Die Entdeckung der beiden Leichen auf dem elterlichen Hof am 23. September 2013 – ihr eigener Vater hatte die Polizei alarmiert – hatte nicht nur im idyllischen Weeze hohe Wellen geschlagen. Nachbarn gaben Zeugnis, es habe sich doch um eine „ganz bürgerliche Familie“ gehandelt, daneben machten aber auch Schlagzeilen über das „bizarre Doppelleben“ einer mutmaßlichen Kindsmörderin schnell die Runde: Stefanie K., die Bauerstochter, die im Kamp-Lintforter Swingerklub als „Hostess“ Freier empfängt und die sich auch außerhalb ihres Jobs jede freie Minute im plüschigen Ambiente diverser „Spielwiesen“ wohlfühlt, postete ihre sexuellen Vorlieben inklusive freizügiger Fotos gar auf Facebook.

In den Gerichtssaal kommt sie mit erhobenem Kopf, korpulent in Jeans und weitem Pulli, mit herbem Irokesenschopf, und hält Kameras und Blicken trotzig stand. „Ich möchte gerne schweigen“, fällt sie dem Richter ins Wort, der daraufhin als Zeugen jenen Polizeibeamten herbeizitiert, der Stefanie K. kurz nach ihrer Festnahme vernommen hat. Bei der Polizei sei sie „offen und kooperativ“ gewesen, sagt der Zeuge S.. So habe sie erzählt, wie sie und ihre Geschwister unter der Scheidung der Eltern gelitten hätten, dass sie sich während der Pubertät mit ihrer depressiven Mutter gestritten habe, von Aggressionen und Gewalt auf allen Seiten ist die Rede, von Männern, bei denen sie Halt suchte und davon, wie leicht man mit Sex Geld verdienen kann.

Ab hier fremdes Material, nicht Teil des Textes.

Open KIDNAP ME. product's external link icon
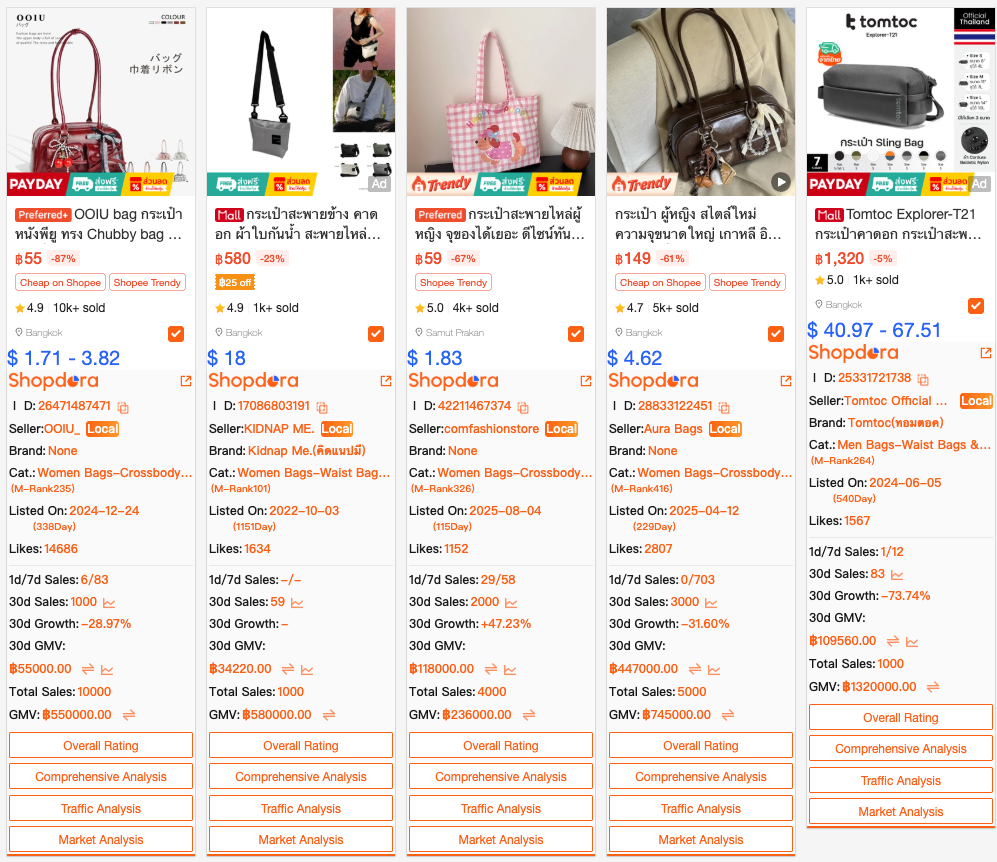Viewport: 997px width, 862px height. (386, 381)
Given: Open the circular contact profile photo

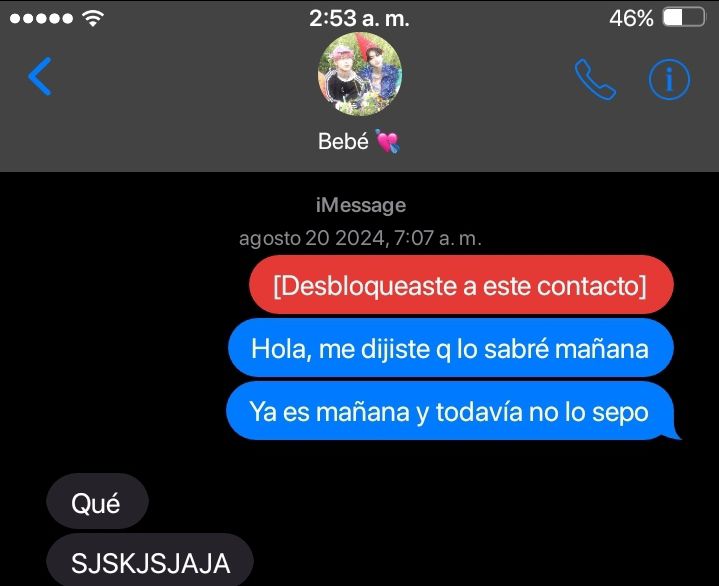Looking at the screenshot, I should pos(360,74).
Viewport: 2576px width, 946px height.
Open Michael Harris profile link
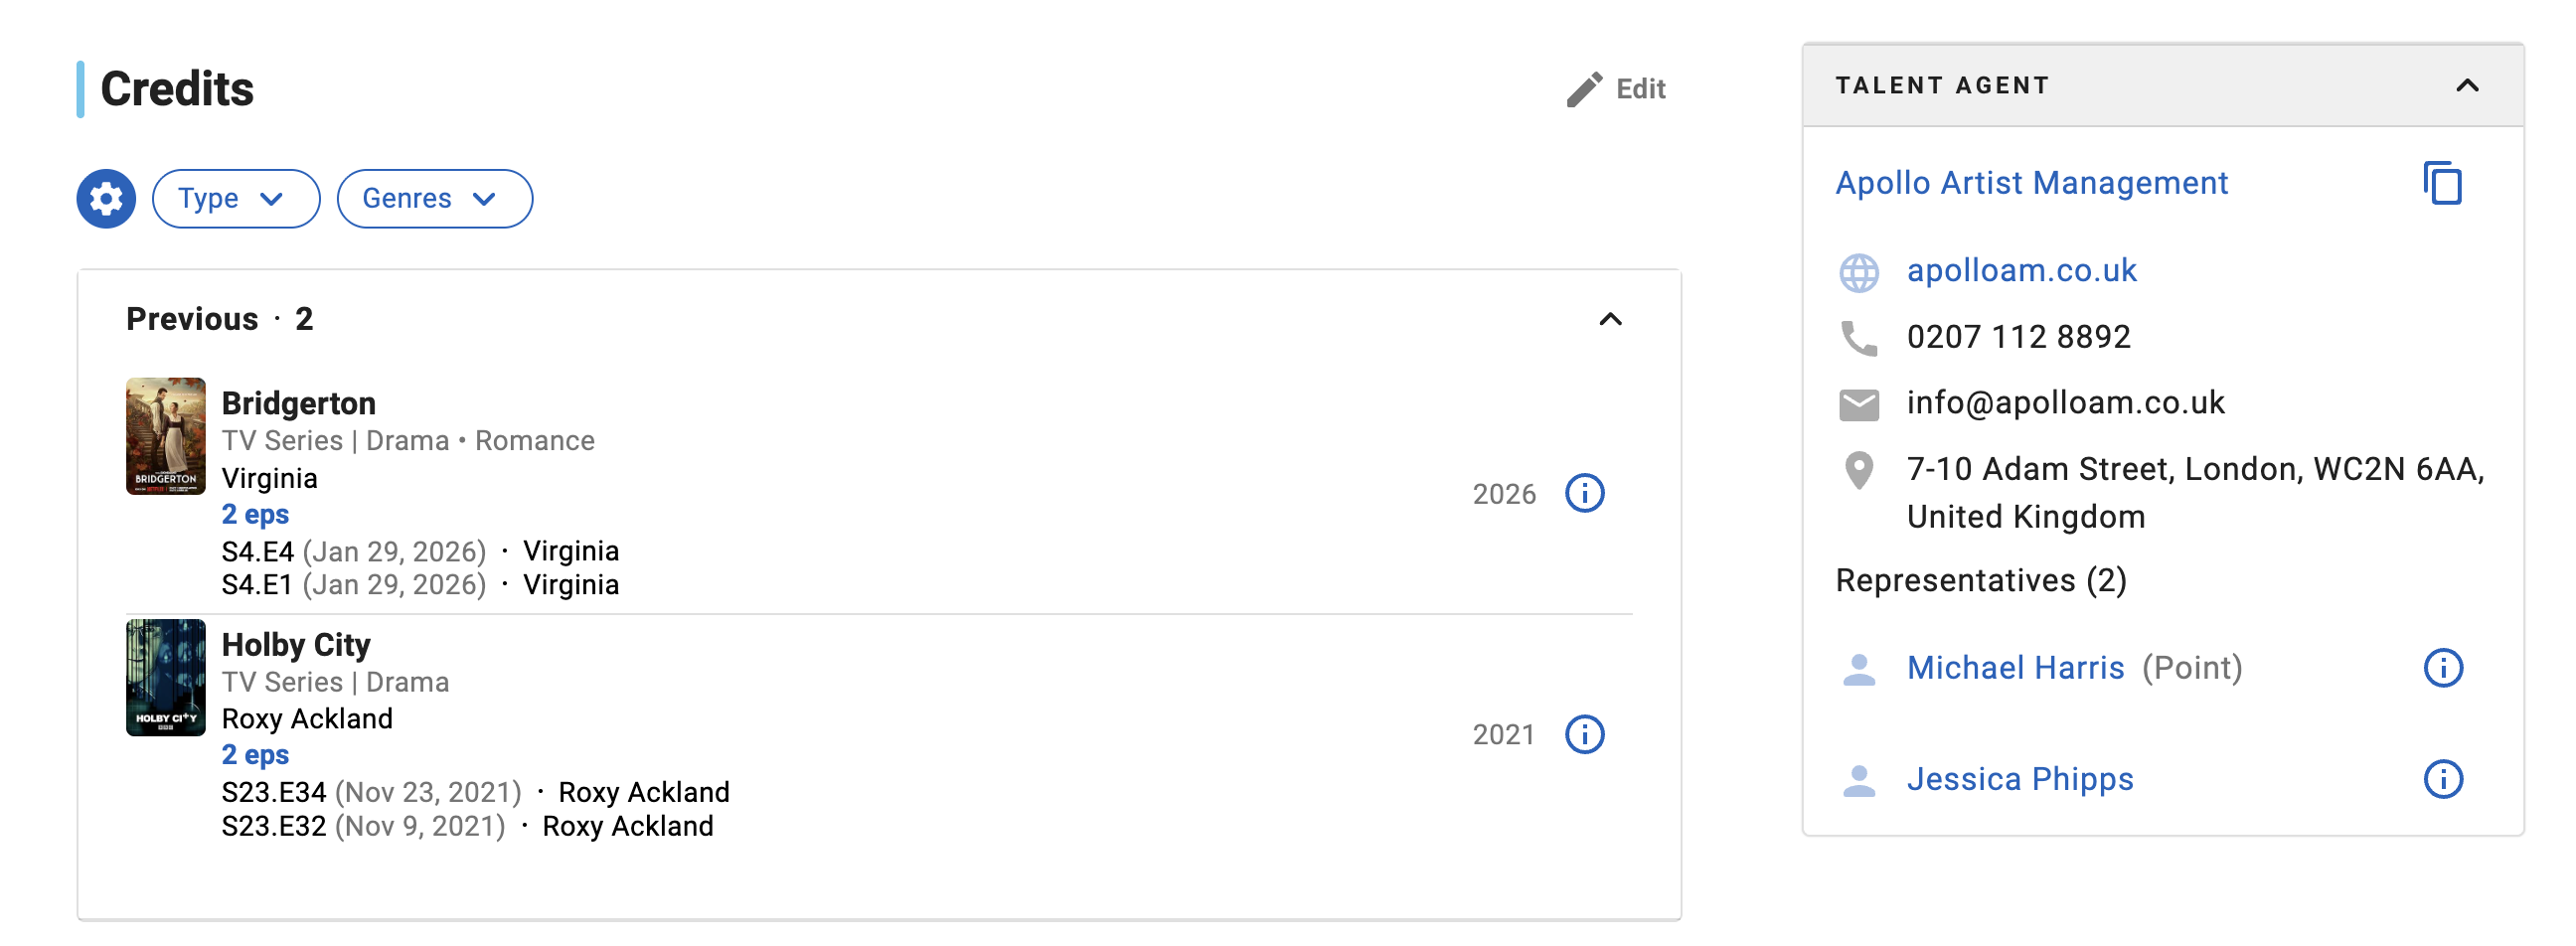click(2015, 668)
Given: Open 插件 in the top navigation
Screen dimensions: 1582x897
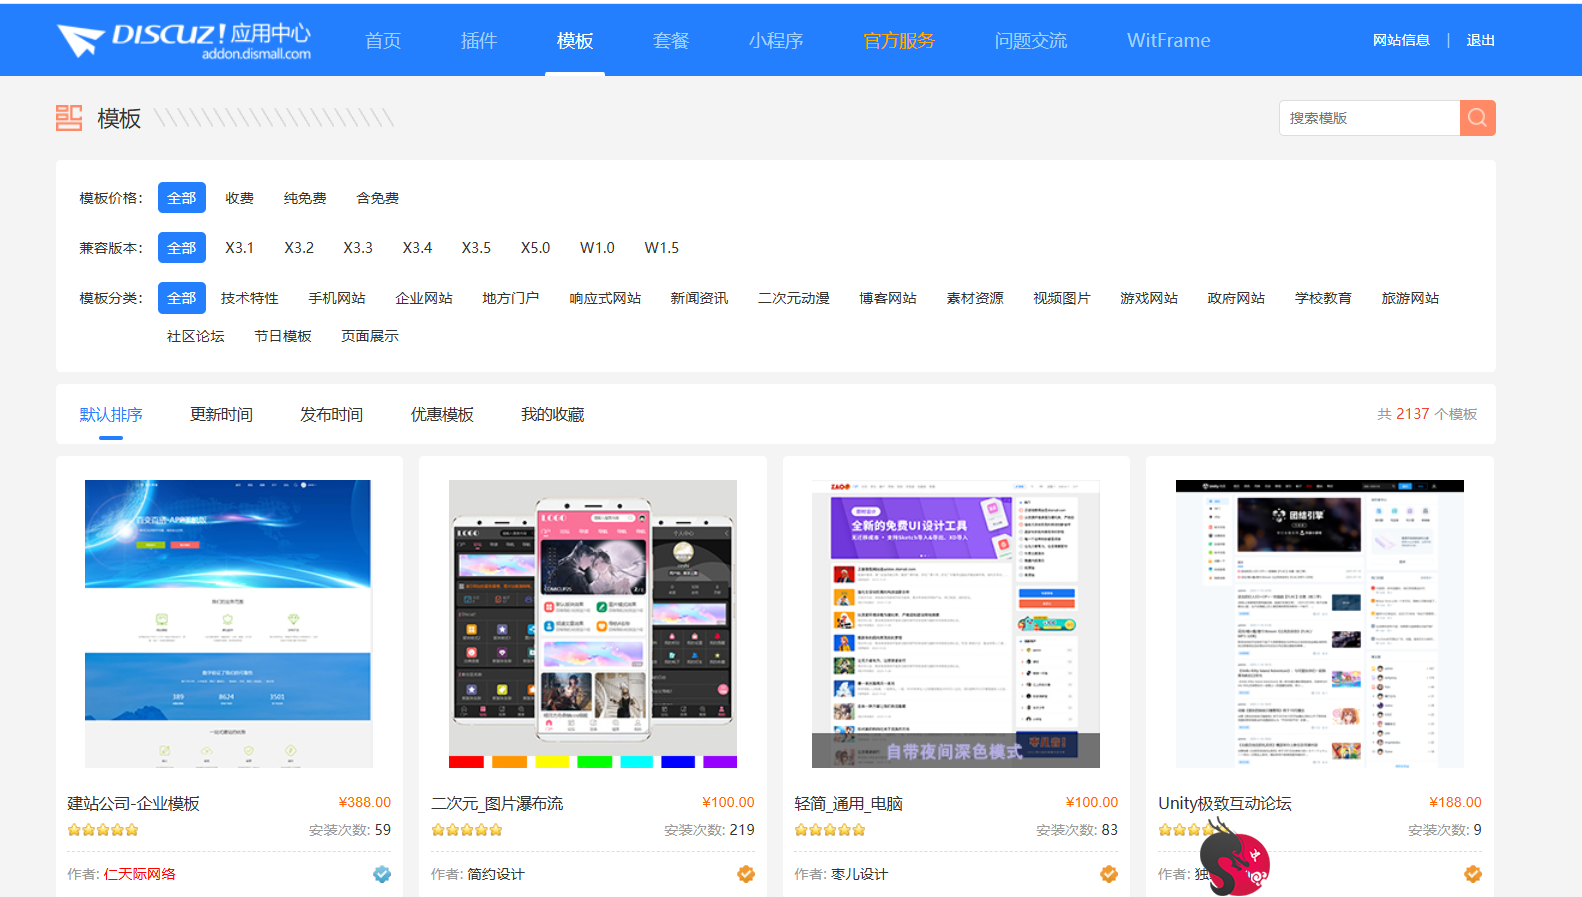Looking at the screenshot, I should click(x=478, y=41).
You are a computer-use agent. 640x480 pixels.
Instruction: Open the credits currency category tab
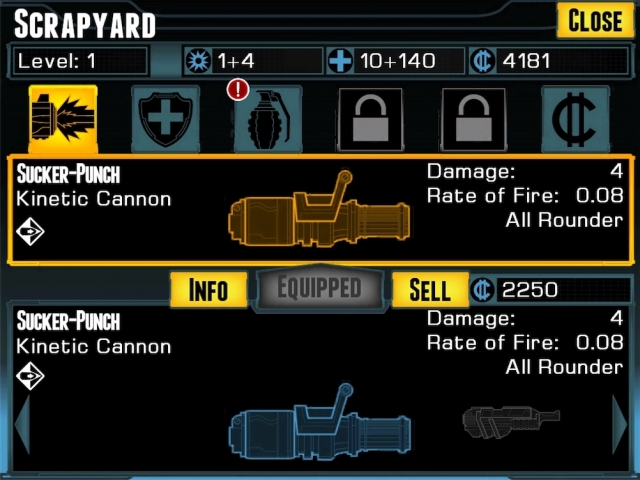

Mit Schmerzen heimgefahren, Handtücher bereitgelegt

Die angeklagte Tat beschrieb sie damals so, dass sie die Anzeichen einer Schwangerschaft sehr wohl gemerkt, ihrem „wütenden“ Vater aber verheimlicht habe, der zwar ihren Job kannte, aber nicht in der Lage war, sie davon abzuhalten.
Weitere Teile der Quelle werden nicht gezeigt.